** START DOCUMENT EXTRACT **

2013 UT App 196
_________________________________________________________
THE UTAH COURT OF APPEALS
D. DOUGLAS VELANDER,
Plaintiff and Appellant,
v.
LOL OF UTAH, LLC, AND KEVIN G. RICHARDS,
Defendants and Appellee.
Per Curiam Decision
No. 20130391‐CA
Filed August 1, 2013
Second District, Ogden Department
The Honorable Mark R. DeCaria
No. 080905254
Samuel A. Hood, Attorney for Appellant
Kevin G. Richards, Appellee Pro Se
Before JUDGES ORME, DAVIS, AND MCHUGH.
PER CURIAM:
¶1 D. Douglas Velander appeals the district court’s April 4,
2013 order. We reverse and remand.
¶2 A motion filed pursuant to rule 59 of the Utah Rules of Civil
Procedure “shall be served not later than ten days after the entry of
the judgment.” Utah R. Civ. P. 59(b). When a rule 59 motion is not
filed timely, the district court is required to deny the motion.
Burgers v. Maiben, 652 P.2d 1320, 1321 (Utah 1982). The district
court granted Richards’s motion to dismiss on December 21, 2012.

** END DOCUMENT EXTRACT **

CHALLENGE 1 -
In the court opinion, switch "Appellant" to "Petitioner" and give back everything from "2013 UT App" down to "Defendants and Appellee.".
CHALLENGE 2 -
Answer these from the court opinion:
(a) On what date was the decision filed?
(b) How soon after the entry of judgment must a rule 59 motion be served?
(c) On what date did the district court grant Richards's motion to dismiss?
CHALLENGE 3 -
Extend the court opinion on the Velander appeal past its final sentence.

** START DATA SECTION **

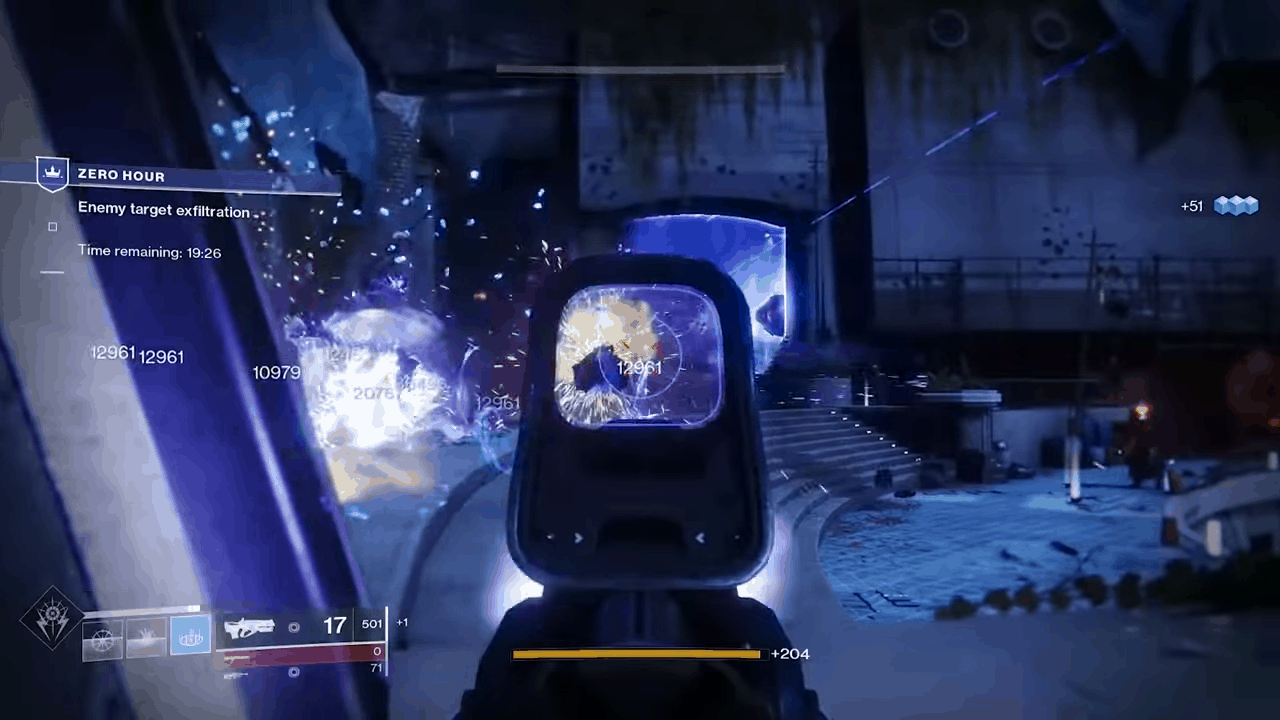Image resolution: width=1280 pixels, height=720 pixels.
Task: Click the +204 experience number
Action: click(x=790, y=653)
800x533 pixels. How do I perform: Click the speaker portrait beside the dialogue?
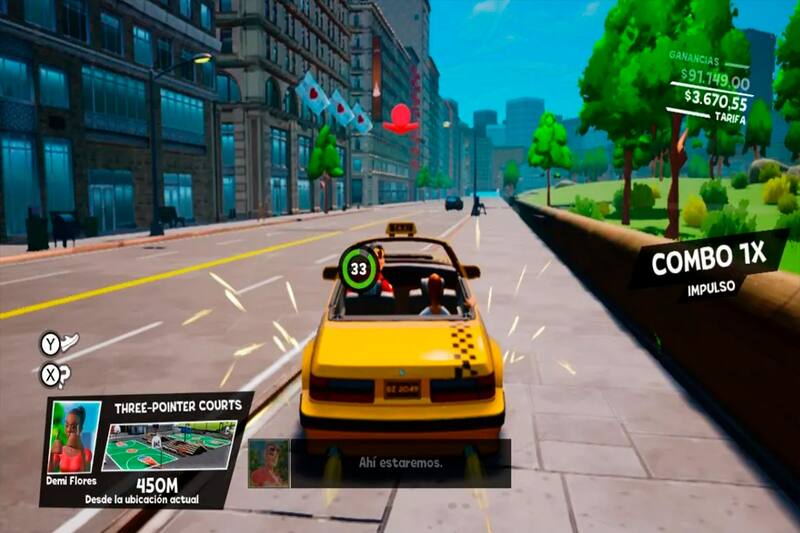[x=269, y=463]
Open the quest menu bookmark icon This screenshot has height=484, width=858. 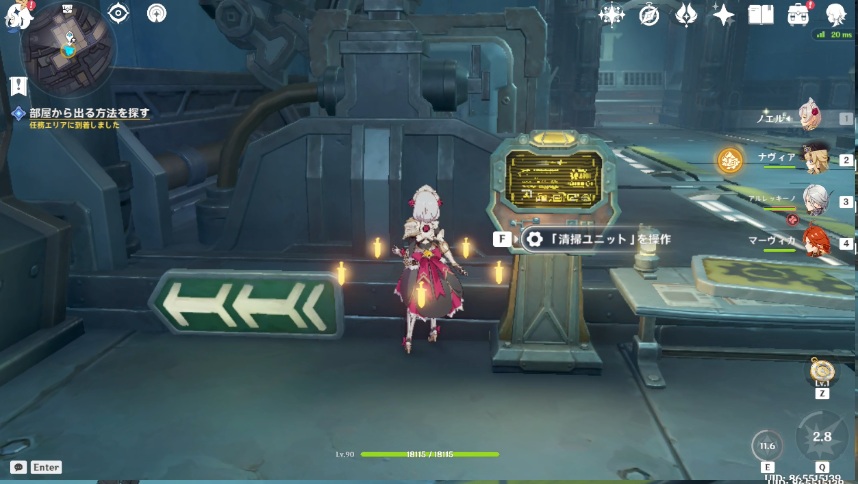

** END DATA SECTION **

EXPECTED ANSWER 1 -
2013 UT App 196
_________________________________________________________
THE UTAH COURT OF APPEALS
D. DOUGLAS VELANDER,
Plaintiff and Petitioner,
v.
LOL OF UTAH, LLC, AND KEVIN G. RICHARDS,
Defendants and Appellee.

EXPECTED ANSWER 2 -
(a) August 1, 2013
(b) Not later than ten days after the entry of the judgment
(c) December 21, 2012

EXPECTED ANSWER 3 -
On January 10, 2013, Velander filed a rule 59 motion to amend the
judgment. On April 4, 2013, the district court denied the rule 59
motion on the ground that it was not filed within ten days after the
entry of the judgment.
Velander v. LOL of Utah, LLC and Richards
¶3 However, rule 54 of the Utah Rules of Civil Procedure
defines a judgment as “any order from which an appeal lies.” Utah
R. Civ. P. 54(a). To be appealable, an order contemplated as a final,
appealable order by the district court “must explicitly direct that no
additional order is necessary.” See Giusti v. Sterling Wentworth
Corp., 2009 UT 2, ¶¶ 30–36, 201 P.3d 966. Otherwise, when the
district court does not expressly direct that its order is the final
order of the court, rule 7(f)(2) of the Utah Rules of Civil Procedure
requires the prevailing party to prepare and file an order to trigger
finality for purposes of appeal. See id. ¶ 30. If the prevailing party
does not prepare and file an order in accordance with rule 7(f)(2),
the non‐prevailing party may do so. See id. ¶ 38.
¶4 The time period for filing a rule 59 motion runs from the
date of entry of an appealable order. See Utah R. Civ. P. 54(a). The
December 21, 2012 order was not appealable because it failed to
comply with the requirements set forth in Giusti and rule 7(f)(2).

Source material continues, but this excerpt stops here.